Scientists have long believed that it wiped out early humans and changed the course of evolution.

But new archaeological findings, from a site in the Kurnool district of Andhra Pradesh, suggest early humans might have survived the epic explosion.

“We have discovered very good archaeological evidence that humans survived,” says Michael Petraglia, co-director of the Centre for Asian Art, Archaeology and Culture at the University of Oxford.

Petraglia and partner Ravi Korisettar, professor of archaeology at the Karnataka University in Dharwad, have been studying the archaeological remains at the Jurreru River Valley for seven years.

They’ve dubbed the site the “Pompeii of India” — after the Roman town buried by a volcanic eruption in 79 AD — because when the researchers dusted away layers of the ash, they found perfectly preserved remains of early human settlements.

They found stone tools, probably used for chopping and carving wood. The tools date to the days before the eruption and also to the period immediately after, suggesting that humans survived the explosion.
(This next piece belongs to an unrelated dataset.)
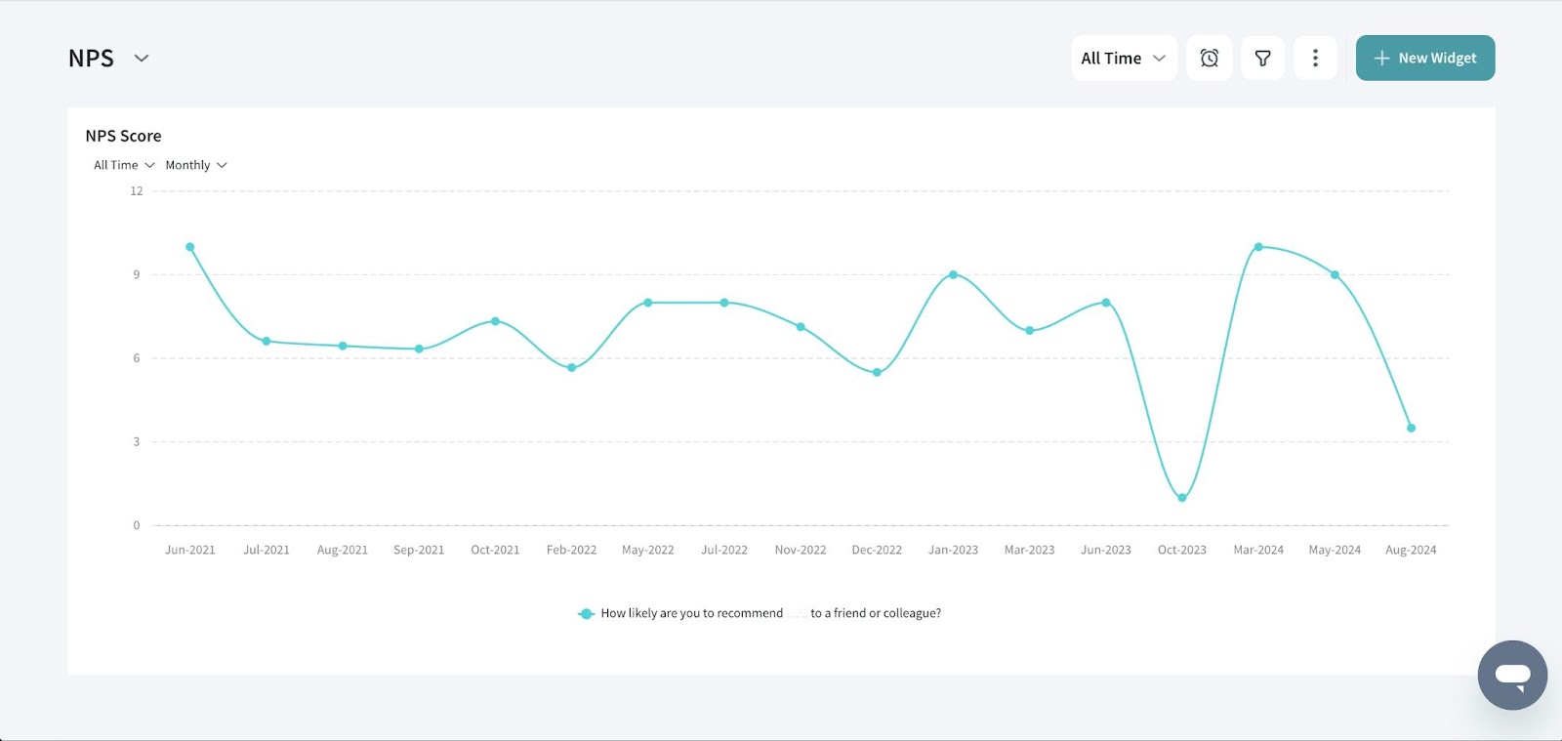Open the alarm clock schedule icon
The width and height of the screenshot is (1562, 741).
pos(1209,59)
“This particular dating helps us establish clearly that the Indian subcontinent was an important geographical area between Southeast Asia and Africa,” said Korisettar.

“It brings to light the importance of this region, and will help us understand prehistorical migration.”

Previous theories of migration, derived from genetic testing, placed the first modern humans in India about 65,000 years ago. The new findings suggest humans arrived much earlier. If these humans indeed survived, they could be the ancestors of India’s modern-day tribes and also of those who moved from India into Southeast Asia and the rest of the world.